> **Arbeitsauftrag**: Gib bitte aus dem Reisebericht unten den Abschnitt von „Einen starken Kontrast“ bis einschließlich „eine willkommene Mahlzeit.“ wortgetreu wieder.

> **Zitierter Abschnitt**:
=-=-=-=-=

Einen starken Kontrast für unsere Gefühle boten die überall herumstreunenden Hunde. Manche gehören wohl den auf den Weiden lagernden Hirten, aber der Rest? Sie betteln, stecken die Nase überall hin und kläffen die ganze Nacht. Sie vermehren sich auch am Rande der Straßen, dort spielen dann die putzigen Welpen fast unter den Rädern der vorbeirasenden Lastwägen. Kommen sie ganz unter die Räder, dann haben die anderen eine willkommene Mahlzeit.
Letztendlich erreichten wir Hermanstadt und in einem südwestlichen Ortsteil Namens Neppendorf die uns betreuende lokale Reiseagentur. Dort gab es nach dem Muster rumänischer Gemeinschaftsräume ein Dach auf Säulen und im Dach einen Heuboden – unser Nachtlager. Mit einem köstlichen griechischen Bauernsalat, einer ebensolchen Suppe, Cevapcici, Brot und Getränken kündigte sich auch der weitere Verlauf der Reise als kulinarischer Dauerlauf an. Den Sonnenschein dieses Tages hätten wir bewusster genießen sollen, denn oft sollte er uns auf dieser Tour nicht mehr begleiten.
Die Nacht selbst – na ja, am klügsten war offenbar derjenige, der sich in ein Hotel zurückzog. Jedenfalls war vor dem Eindunken noch genug Zeit, die Bilder dieses Tages Revue passieren zu lassen: Die lange, durch das Land rollende Radkolonne, die freundlich winkenden Leute, wie vier schwarzen Frauen auf der Bank – was deren Kommentar wohl gewesen sein mag?– das viele Leben in den alten Hütten, der nagelneue Mercedes vor der Bruchbude. Ein idealer Platz für den Phönix aus der Asche.

=-=-=-=-=

> **Gespeicherte Daten**:
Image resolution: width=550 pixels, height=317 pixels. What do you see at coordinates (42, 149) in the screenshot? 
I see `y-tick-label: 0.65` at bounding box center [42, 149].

=-=-=-=-=

> **Lösung der Aufgabe**:
Einen starken Kontrast für unsere Gefühle boten die überall herumstreunenden Hunde. Manche gehören wohl den auf den Weiden lagernden Hirten, aber der Rest? Sie betteln, stecken die Nase überall hin und kläffen die ganze Nacht. Sie vermehren sich auch am Rande der Straßen, dort spielen dann die putzigen Welpen fast unter den Rädern der vorbeirasenden Lastwägen. Kommen sie ganz unter die Räder, dann haben die anderen eine willkommene Mahlzeit.